At some point in his ablutions he realized he did not intend to go directly to bed. For one thing, he wasn’t the least bit sleepy. For another, he was still feeling very clear-headed, and he wanted to speak to Edith before he lost this feeling.
Yet, when he found himself standing outside her bedroom with his hair slicked down and the too-few buttons on his too-blousy shirt done up, he did wonder what it was he intended to say. The apartment was still. Shadows rayed from the furniture like the petals of a black flower. The golden stamen of a lamp glowed in the dark. He felt safe and happy and at home.
He knocked, and there was a long pause before Edith appeared, clutching the collar of her blouse closed. “I can’t button it on my own. These new fingers are so fat and difficult…”
She stopped, recognizing the expression on his face. It was the alert gaze of a man who had spent the past ten days locked up with his thoughts and a taciturn cat. She had seen the look before. He had come without a clear purpose in mind, which was an errand in itself. She did not believe in idle visits to the pantry, or idle walks down the lane, or idle appearances outside doors in the wee hours of the night. These were not idle things. They were urges too inconvenient or unseemly to admit: they were hunger, they were frustration, they were yearning.
But understanding his urge did not spare her from experiencing her own. She had suffered so much indignity while he was away, so much self-doubt, yet here he was, looking at her as if
she hadn’t got a rainspout for an arm, as if she were not the Sphinx’s worst lackey, as if they were not standing on the cusp of an adventure that would almost certainly tear them apart. They were like the daily crockery of a public house: they’d been broken and glued back together so many times it was a miracle they retained their shape, a miracle they could still be filled and hold anything inside of them.
They embraced and shared an impassioned kiss.
It seemed an ecstatic prelude, like the choral gasp that precedes the first note of an opera. As much as they felt not quite themselves, they seemed a perfect match for each other.
Separating, they saw in one another’s expression the terror and splendor of what they had done.

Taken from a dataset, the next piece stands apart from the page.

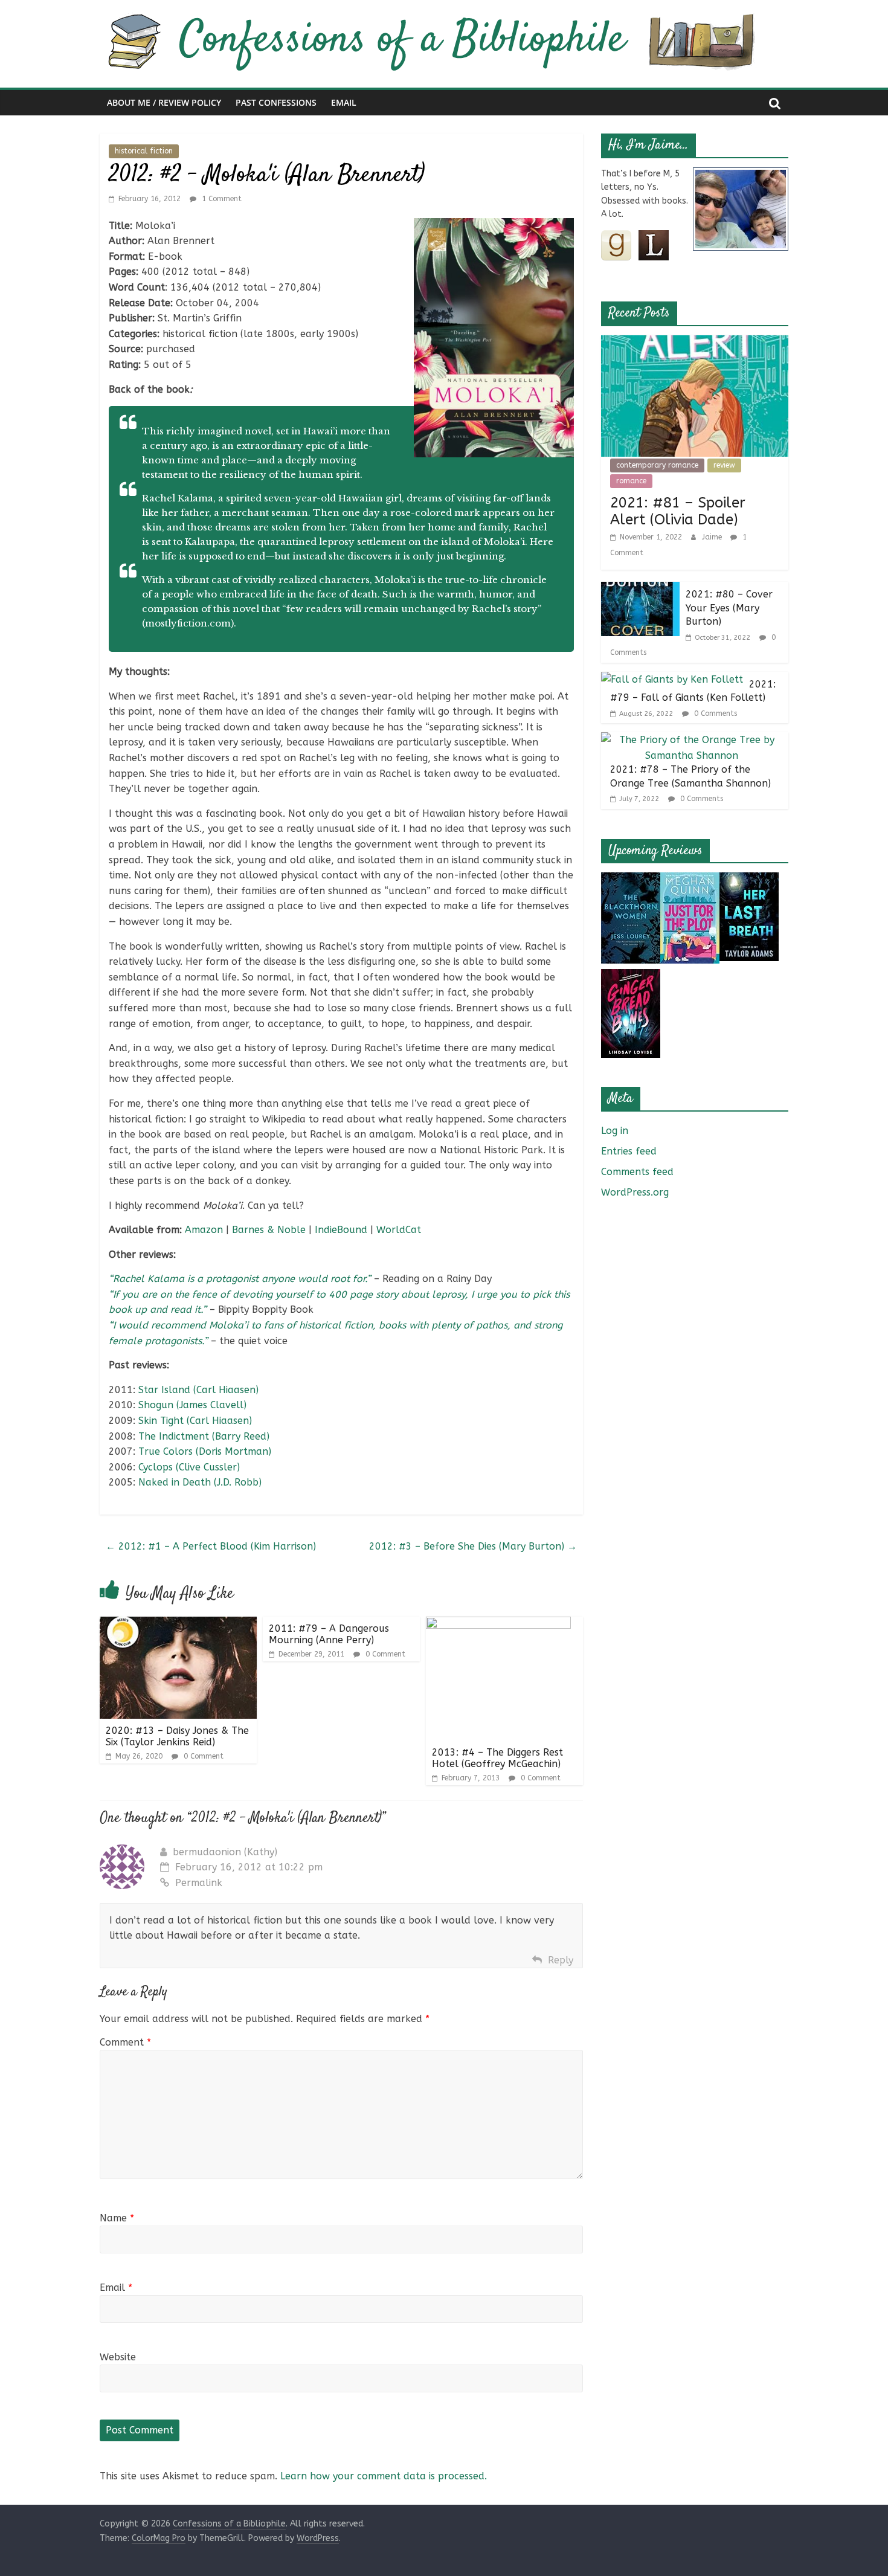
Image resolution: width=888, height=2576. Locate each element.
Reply (560, 1960)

He said goodnight, and she shut the door.
Neither saw the butterfly flattened to her dressing screen, its wings painted to blend into the heathered silk.
Early the next morning, Byron rapped like a woodpecker on their bedroom doors, rousing them from various states of insufficient sleep. Insisting there was no time for breakfast, not even a cup of tea, the stag all but chased them from their apartment into the elevating corridor.
Ferdinand startled them further by sounding his train whistle, apparently out of an excess of excitement. He romped at their heels, unaffected by Byron’s protests. Though when Edith told him to stop, Ferdinand complied at once, to the stag’s great annoyance. Byron recommended that Edith not grow accustomed to the locomotive listening to her because it was surely just a phase.
Voleta noticed that the Captain and Mister Winters had said good morning to each other twice in the first minute of their walk, both times in a different tone and with a changed expression, as if the words were capable of communicating more than a ho-hum hello, as if they were speaking in some code. She thought it funny and so told Iren good morning several times, raising her eyebrows higher with each repetition. The Captain and mate looked scolded by the joke, and developed a sudden interest in the loamy tatter of carpet underfoot.